Detenzione e tutela degli animali, comportamenti lesivi nei loro confronti, modalità ed obblighi nella custodia, vigilanza, accesso nei giardini ed aree pubbliche, negli uffici e sui mezzi pubblici.
Questo il contenuto dei 37 articoli che compongono il nuovo “Regolamento per la tutela ed il benessere degli animali in città”, approvato ieri in Consiglio comunale.
Tra i punti disciplinati quelli che regolamentano la cattura dei cani vaganti e la gestione dei cani catturati sul territorio; quelli che prevedono il ricorso al “Cane del Comune” come strumento di lotta al randagismo, e quelli che si occupano delle “Colonie feline”. Capitoli a parte sono dedicati anche ad altre tipologie di animali, tra i quali i roditori e gli equipidi, i furetti, i volatili e gli animali acquatici.
Rinviata ad altra seduta della delibera riguardante una variante urbanistica su aree di proprietà dello Iacp nella zona di Santa Panagia finalizzata a migliorare la “qualità abitativa ed urbana attraverso il recupero degli spazi degradati e la loro rivitalizzazione, con la previsione di attività commerciali di vicinato e di piccoli esercizi pubblici, nonchè la realizzazione di interventi per il verde attrezzato”.
In apertura il consigliere Francesco Burgio, in segno di protesta, ha esposto uno striscione per richiamare l’attenzione sul ritardo dell’Amministrazione nelle risposte ad una sua interrogazione sui costi di gestione della “Cittadella dello Sport”: “Malgrado una serie di denunce pubbliche già effettuate, anche tramite uscite sulla stampa cittadina, dall’amministrazione comunale non si è avuta risposta alcuna circa il recupero di queste somme che ammontano a circa € 350 mila euro, ad oggi tutto a carico dei cittadini” – dice Burgio.

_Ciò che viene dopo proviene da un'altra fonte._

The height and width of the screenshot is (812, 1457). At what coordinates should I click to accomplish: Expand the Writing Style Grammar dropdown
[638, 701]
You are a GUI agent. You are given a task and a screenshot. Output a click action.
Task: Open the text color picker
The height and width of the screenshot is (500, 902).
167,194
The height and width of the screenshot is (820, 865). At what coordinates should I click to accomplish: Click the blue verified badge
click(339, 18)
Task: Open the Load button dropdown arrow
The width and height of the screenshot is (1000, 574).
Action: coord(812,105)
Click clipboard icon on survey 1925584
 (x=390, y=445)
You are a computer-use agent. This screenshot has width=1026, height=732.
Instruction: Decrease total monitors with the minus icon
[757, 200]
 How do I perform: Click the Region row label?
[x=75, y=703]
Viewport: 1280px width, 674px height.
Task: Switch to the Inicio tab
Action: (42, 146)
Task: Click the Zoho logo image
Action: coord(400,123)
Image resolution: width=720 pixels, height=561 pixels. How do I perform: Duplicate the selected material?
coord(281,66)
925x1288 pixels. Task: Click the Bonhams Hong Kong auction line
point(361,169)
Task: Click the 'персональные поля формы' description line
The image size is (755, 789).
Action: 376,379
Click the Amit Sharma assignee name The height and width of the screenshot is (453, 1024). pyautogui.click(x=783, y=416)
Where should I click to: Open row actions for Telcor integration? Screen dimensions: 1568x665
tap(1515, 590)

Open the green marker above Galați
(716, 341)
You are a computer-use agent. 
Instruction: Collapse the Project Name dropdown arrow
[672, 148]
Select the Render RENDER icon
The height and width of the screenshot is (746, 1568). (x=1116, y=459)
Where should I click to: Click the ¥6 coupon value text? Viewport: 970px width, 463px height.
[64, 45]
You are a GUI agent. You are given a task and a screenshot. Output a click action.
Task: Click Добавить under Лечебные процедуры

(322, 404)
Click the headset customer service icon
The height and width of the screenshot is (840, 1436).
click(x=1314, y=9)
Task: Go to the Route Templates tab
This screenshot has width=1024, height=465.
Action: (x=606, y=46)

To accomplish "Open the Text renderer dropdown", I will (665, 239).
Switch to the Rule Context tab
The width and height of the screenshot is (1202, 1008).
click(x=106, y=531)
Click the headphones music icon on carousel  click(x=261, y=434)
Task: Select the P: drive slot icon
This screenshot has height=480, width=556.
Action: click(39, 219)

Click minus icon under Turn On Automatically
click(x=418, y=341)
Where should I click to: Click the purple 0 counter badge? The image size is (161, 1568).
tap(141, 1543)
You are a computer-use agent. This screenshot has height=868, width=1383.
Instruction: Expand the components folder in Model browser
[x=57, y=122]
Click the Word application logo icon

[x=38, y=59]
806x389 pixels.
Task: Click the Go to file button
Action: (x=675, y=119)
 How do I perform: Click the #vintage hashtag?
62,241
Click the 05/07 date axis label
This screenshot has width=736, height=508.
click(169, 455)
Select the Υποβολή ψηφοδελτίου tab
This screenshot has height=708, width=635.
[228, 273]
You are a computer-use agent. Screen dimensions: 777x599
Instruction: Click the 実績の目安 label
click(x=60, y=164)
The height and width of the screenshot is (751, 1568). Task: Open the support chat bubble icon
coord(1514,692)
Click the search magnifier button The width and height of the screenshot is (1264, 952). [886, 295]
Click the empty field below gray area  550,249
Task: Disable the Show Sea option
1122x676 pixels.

Sull’ordinanza prefettizia che “vieta gli assembramenti di uomini e mezzi pesanti davanti alle portinerie delle aziende della zona industriale, che crea di fatto difficili rapporti di convivenza tra datore di lavoro e lavoratori” è intervenuto il consigliere Andrea Buccheri.
“Non posso non sottolineare come a mio parere, il prefetto, con questa ordinanza, si sia spinto un po’ oltre. – ha detto in Aula -Le ragioni che lo hanno indotto ad emettere l’ordinanza sono da ricondurre alla tutela del diritto di impresa, ma questo non rientra tra le sue prerogative e competenze. Il divieto di assembramento era previsto dal codice Rocco del 1930 ma erano altri tempi…. Questa è una direttiva del capo di gabinetto che, per pacifica giurisprudenza, ha valore meramente interno, alla stregua di una circolare”. A tal proposito, ecco la precisazione di Buccheri: “Spetta al questore, in presenza di reati, la competenza a perseguirli. Intendo quindi schierarmi al fianco dei lavoratori in protesta che, in un solo colpo, vedono limitati i loro diritti costituzionalmente garantiti e protetti dagli articoli 17 (libertà di riunione), 21 (libera manifestazione del pensiero) e 40 (dritto di sciopero). Questa decisione del prefetto – ha concluso Buccheri – rischia di mettere in pericolo la difficile convivenza che frappone la parte debole del rapporto di lavoro con la parte datoriale in un momento storico particolare e delicato per la nostra città”.